The Mises Institute monthly, free with membership
January 1996
Volume 14, Number 1
Stuff those corks back in the champagne bottles. The Republican leadership in Congress
can't
celebrate the New Year until it breaks silence on the Mexican bailout. This is a debacle that
makes subsidies for midnight basketball seem sensible.
With the Mexican precedent, who knows what 1996 will bring? Is Japan next? What about
China? Why not the whole of Europe or even Africa? If Mexico was a good idea, why not back
all the world's governments with the full faith and credit of the U.S.?
The truth is that foreign aid is always and everywhere a curse. It shifts resources from market
uses to government misuses. It forces good resources to chase bad projects. And it taxes
Americans for the benefit of foreign governments, helping further lower U.S. median income.
That the foreign governments bailed out are inevitably corrupt, profligate, and oppressive only
compounds the error.
Governments have an inherent tendency to squander resources. When their currency crashes
as
the peso did, it's a sign that its policies are seriously off.

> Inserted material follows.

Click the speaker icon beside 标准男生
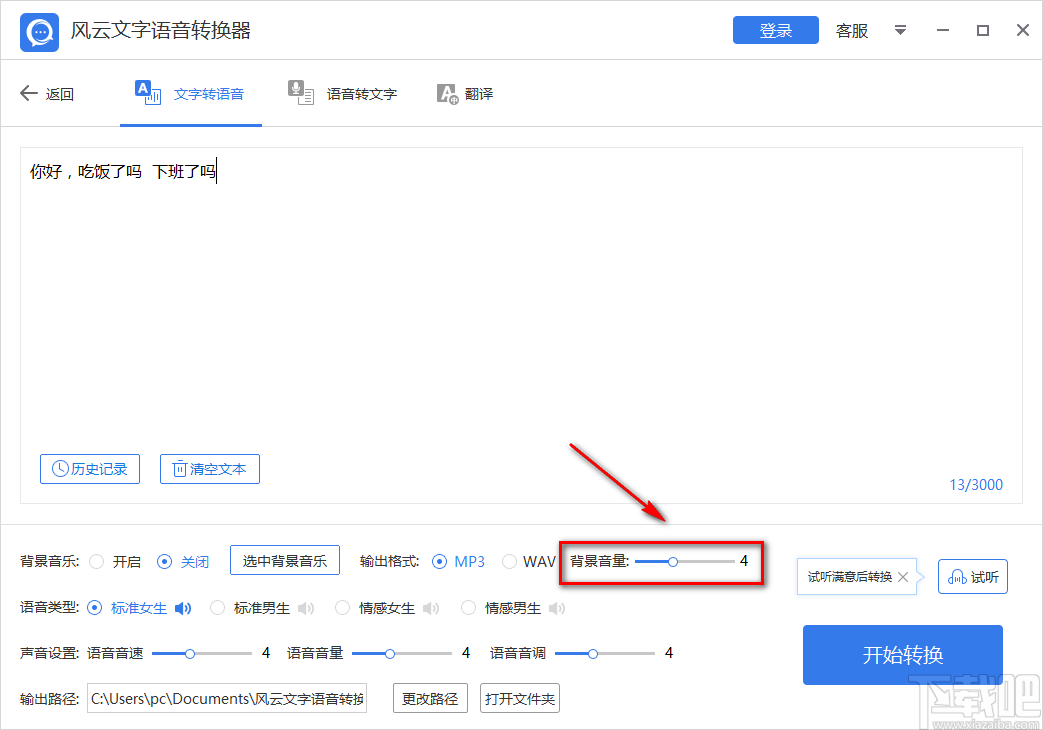This screenshot has height=730, width=1043. click(304, 607)
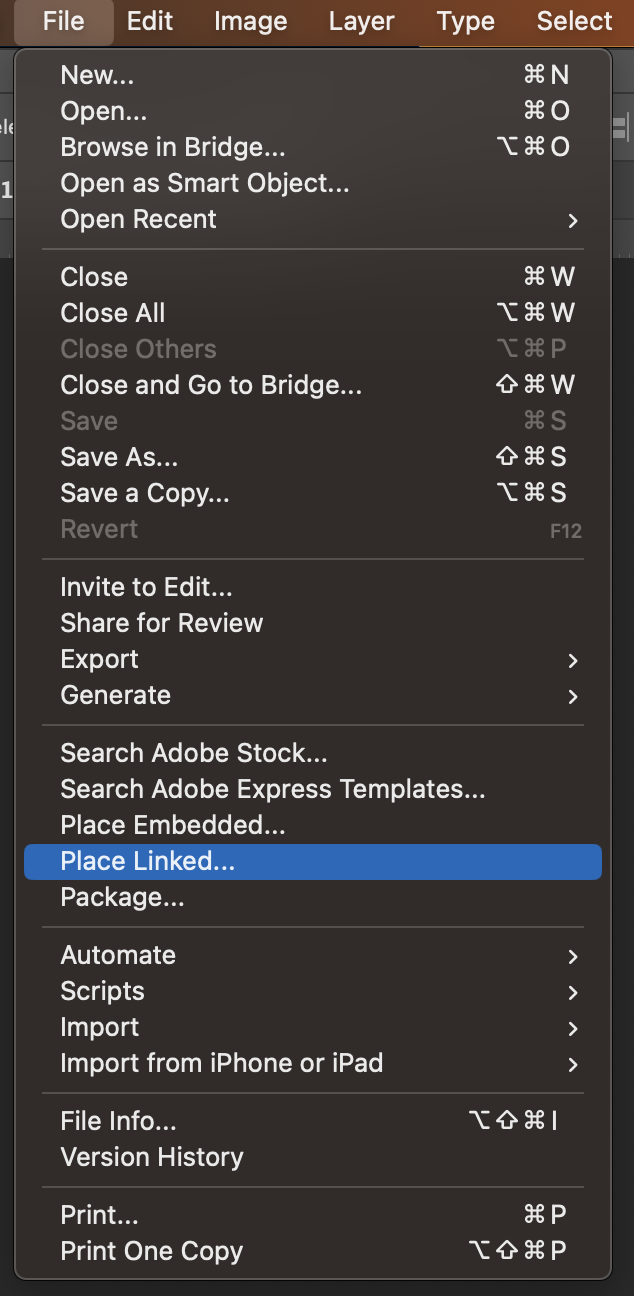
Task: Open the Image menu
Action: click(x=250, y=21)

If such governments are bailed out, they
will never learn that there's a price to pay for bad policy.
But the Mexican oligarchy was dealing in more than bad policies. Every day brings new
revelations about the drug payoffs, murders, and widespread graft linked to ex-president Salinas,
his family, and his successor. Even Salinas's allies in this country may be entangled. Did they
receive drug money, laundered through the Mexican government and its affiliates, to lie about
Nafta?
At home, the Salinas regime was bleeding Mexico dry, with the enthusiastic backing of U.S.
elites, including Wall Street. So when things went sour, the U.S. Treasury volunteered to perform
a transfusion with American tax dollars. Taxpayers paid the bulk of the $50 billion-plus rescue
effort. But like the victim of a vampire, the Mexican economy couldn't be saved at any price.
The Nafta-created Inter-American Development Bank slapped together a $1.25 billion loan
package. The World Bank approved a $1.5 billion loan--the biggest of its history. The U.S.
finagled $17.5 billion from the International Monetary Fund and $10 billion from the Bank for
International Settlements--under what conditions we do not know. Add the $20 billion from the
Exchange Stabilization Fund, and we're talking real money.
Congress could have stopped this crime, and would have if the leadership had allowed a
vote.
But Gingrich and Dole refused. We know this from the press stories about a secret January 26,
1995, meeting with the White House. During it, reports the Wall Street Journal's
Paul Gigot,
"Mr. Gingrich became the most vocal supporter of the rescue."
Mexico--despite the Beltway baloney about privatization and free markets--was and remains
among the most controlled and cartelized economies in the world, with high taxes, shaky
property rights, vicious antitrust laws, rigged labor markets, and loose money. And the Mexican
government had defaulted on its debt as recently as 12 years ago. Its first act in this crisis was to
impose price and wage controls amidst a horrendous inflation, and close down businesses caught
ignoring them.
Few would now extend a loan to Mexican politicians--unless they could put someone else's
money at risk. And when the U.S. government extends credit, American savers and taxpayers are
the guarantors. Like all government debt, the Mexican loans eventually mean a lower dollar,
higher taxes, or higher inflation, or all three. One way or another, we will pay.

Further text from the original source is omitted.